Flatpack Festival
Film for all the senses

Live from Birmingham

Ian Francis
Friday 28th April, 2023 Posted by Ian Francis

Tonight I’ll be tuning in to find out whether Katherine Ryan gets released from her narrowboat captivity, and raising a glass to Late Night Lycett after five weeks of canalside mayhem.

Seeing local haunts like The Bond and Ruprai beamed to the nation has been surreal to say the least, while gawping past various celebrity guests at familiar faces in the audience. It can be difficult to tell how well this has translated outside our Brummie bubble – social media opinion is, surprise surprise, divided – but it feels like Lycett has done a brilliant job of distilling the city’s essence while exploiting his distance from the capital to ensure a bit of creative control.
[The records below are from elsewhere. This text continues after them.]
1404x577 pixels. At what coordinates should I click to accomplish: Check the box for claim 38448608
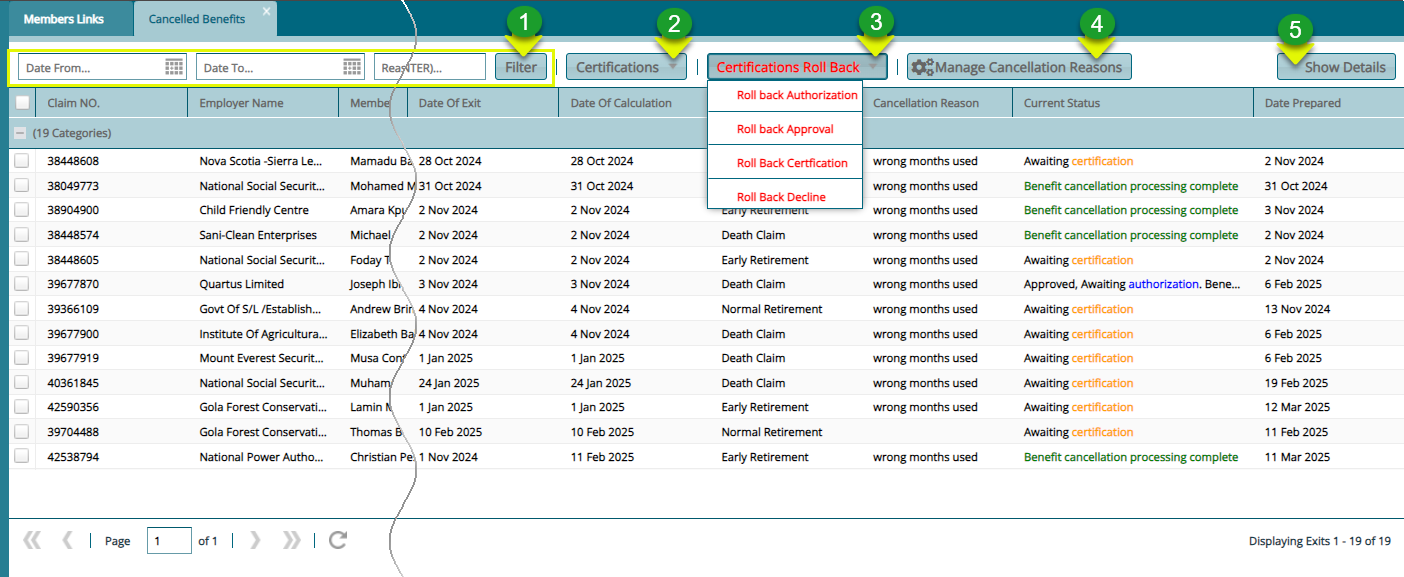click(x=22, y=161)
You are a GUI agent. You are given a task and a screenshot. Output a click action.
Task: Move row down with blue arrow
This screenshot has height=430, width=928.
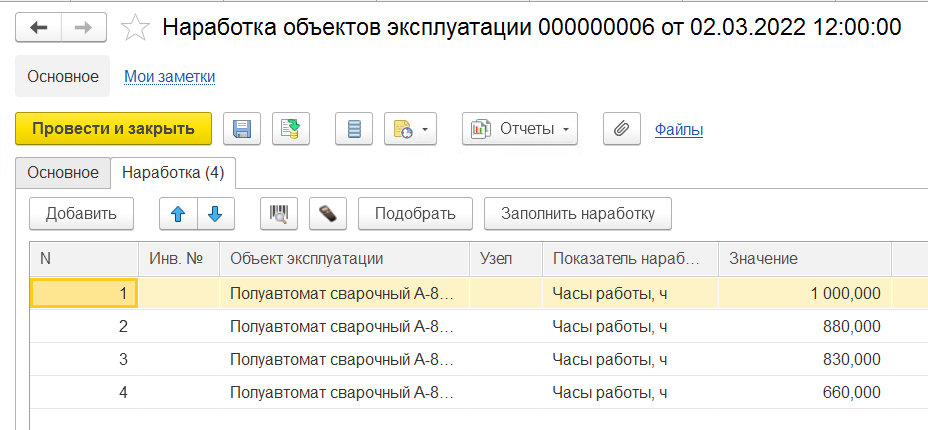point(215,213)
There’s a long tradition of this in TV. One of the reasons Philip Donnellan got away with making spiky, freewheeling documentaries in the 60s was because he was based at BBC Birmingham with minimal interference from head office, and later on Pebble Mill became an amazing wellspring for new ‘regional voices’ in drama for the same reason. However, leaving aside the post-pub punch-ups on Central Weekend I assumed that Late Night Lycett was a first in bringing live late-night telly to Birmingham – until I saw a 1982 clip of The Beat last week.

This was the band at their peak, and although miming they seem to be having a good time. But who are the slightly immobile folks in matching Tshirts? It turns out this is the studio audience for O.T.T., a Saturday night zoo broadcast from the new Central studios on Broad Street. After seven years of custard-based chaos for early risers, the Tiswas team have decided to try their hand at adult entertainment - having road-tested the format in various working men’s clubs under the name The Four Bucketeers. The ringmaster is Chris Tarrant, previously best known for ‘and finally…’ items on ATV, with support from Dudley-born New Faces winner Lenny Henry, onetime MAC security guard Bob Carolgees and comedy actress Helen Atkinson-Wood.

If you put O.T.T. alongside LNL it tells you a fair bit about how TV, Birmingham and the world have changed in the last 40 years or so. In some ways they have plenty in common – the topical and scatological jokes, the anarchy, the animated title credits. But where LNL kicks off with a neon-drenched tour of local icons, O.T.T. has an inflatable woman flying through a day-glo mix of psychedelia and seaside postcards. The misogyny carries through to the show itself, where bikini-clad lovelies serving drinks get doused in custard. In one sketch, a character played by Tarrant forces an aspirin on his sleeping wife to pre-empt any excuses about headaches. And let's not even get started on the casual racism. The whole thing leaves a pretty bad taste at the back of the mouth – a cocktail of Rothmans, watered-down Banks’ Bitter and heavily leaded petrol.

The show was made at a moment between two very different eras of comedy, as demonstrated by the fact that when guest comic Alexei Sayle left – reportedly because he objected to the tone of some of the humour – he was replaced by Bernard Manning. A wave of ‘politically correct’ alternative comedy was on its way, not dissimilar from the avalanche of woke snowflake comedy supposedly burying us today. Lycett’s sharp wit and big-hearted silliness are proof positive that you don’t need to be nasty to particular groups of people to raise a laugh (excepting maybe GB News presenters).

O.T.T. survived 13 episodes before getting the axe from Central. Only time will tell us whether Late Night Lycett fares better, but it’s made a good start and reminded us of the nostalgic pleasure of the live communal home viewing experience.

Joe Lycett's latest short film Linda has its world premiere at Flatpack 2023 as part of the Short Film Competition: Off Your Chest.